Collected data
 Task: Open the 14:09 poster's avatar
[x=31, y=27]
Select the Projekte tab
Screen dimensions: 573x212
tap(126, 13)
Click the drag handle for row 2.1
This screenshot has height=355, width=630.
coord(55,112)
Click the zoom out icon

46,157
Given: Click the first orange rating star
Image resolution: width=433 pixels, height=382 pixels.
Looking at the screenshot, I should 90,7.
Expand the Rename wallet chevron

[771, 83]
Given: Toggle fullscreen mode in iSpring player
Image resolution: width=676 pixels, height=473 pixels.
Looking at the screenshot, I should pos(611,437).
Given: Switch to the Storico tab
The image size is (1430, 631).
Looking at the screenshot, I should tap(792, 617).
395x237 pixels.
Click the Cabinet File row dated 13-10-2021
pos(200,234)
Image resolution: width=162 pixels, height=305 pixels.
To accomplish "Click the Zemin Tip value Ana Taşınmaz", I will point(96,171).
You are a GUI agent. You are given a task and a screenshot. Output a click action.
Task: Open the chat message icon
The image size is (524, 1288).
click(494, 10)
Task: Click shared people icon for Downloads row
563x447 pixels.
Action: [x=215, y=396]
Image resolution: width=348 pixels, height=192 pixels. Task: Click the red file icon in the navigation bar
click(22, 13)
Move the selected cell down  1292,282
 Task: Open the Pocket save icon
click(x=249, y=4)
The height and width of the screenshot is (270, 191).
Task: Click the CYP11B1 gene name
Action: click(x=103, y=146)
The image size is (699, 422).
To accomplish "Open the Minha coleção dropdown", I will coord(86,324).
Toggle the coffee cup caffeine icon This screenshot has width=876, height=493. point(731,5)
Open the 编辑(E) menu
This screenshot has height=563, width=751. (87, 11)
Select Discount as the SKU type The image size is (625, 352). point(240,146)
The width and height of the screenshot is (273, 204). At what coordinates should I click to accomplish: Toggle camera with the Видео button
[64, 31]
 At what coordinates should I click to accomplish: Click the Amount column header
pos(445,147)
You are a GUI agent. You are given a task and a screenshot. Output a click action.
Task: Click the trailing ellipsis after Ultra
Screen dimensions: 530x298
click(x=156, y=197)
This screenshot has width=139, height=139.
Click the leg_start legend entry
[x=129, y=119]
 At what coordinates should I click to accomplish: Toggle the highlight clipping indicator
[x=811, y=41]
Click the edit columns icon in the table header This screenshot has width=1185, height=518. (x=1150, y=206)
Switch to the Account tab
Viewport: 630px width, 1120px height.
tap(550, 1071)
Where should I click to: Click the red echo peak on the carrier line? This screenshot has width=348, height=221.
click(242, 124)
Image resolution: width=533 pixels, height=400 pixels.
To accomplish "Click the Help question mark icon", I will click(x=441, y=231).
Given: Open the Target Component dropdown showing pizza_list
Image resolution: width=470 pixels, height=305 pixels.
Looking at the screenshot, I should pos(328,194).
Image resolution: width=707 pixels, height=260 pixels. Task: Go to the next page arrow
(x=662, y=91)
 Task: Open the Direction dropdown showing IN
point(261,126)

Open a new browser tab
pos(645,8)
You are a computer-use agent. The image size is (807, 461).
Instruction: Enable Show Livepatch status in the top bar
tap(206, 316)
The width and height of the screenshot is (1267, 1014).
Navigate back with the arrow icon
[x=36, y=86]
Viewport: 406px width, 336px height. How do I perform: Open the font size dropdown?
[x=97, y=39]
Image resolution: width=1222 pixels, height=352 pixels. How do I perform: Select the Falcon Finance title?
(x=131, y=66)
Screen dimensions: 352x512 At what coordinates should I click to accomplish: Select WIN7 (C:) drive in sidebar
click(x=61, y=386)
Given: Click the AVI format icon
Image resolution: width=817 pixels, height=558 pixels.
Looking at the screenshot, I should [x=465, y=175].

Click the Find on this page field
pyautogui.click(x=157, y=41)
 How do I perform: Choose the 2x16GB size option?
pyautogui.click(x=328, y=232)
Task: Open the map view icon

- Exercise goal -
Reply with the number of lines in the preceding entries that contain "will", and no other words.

- Response area -
3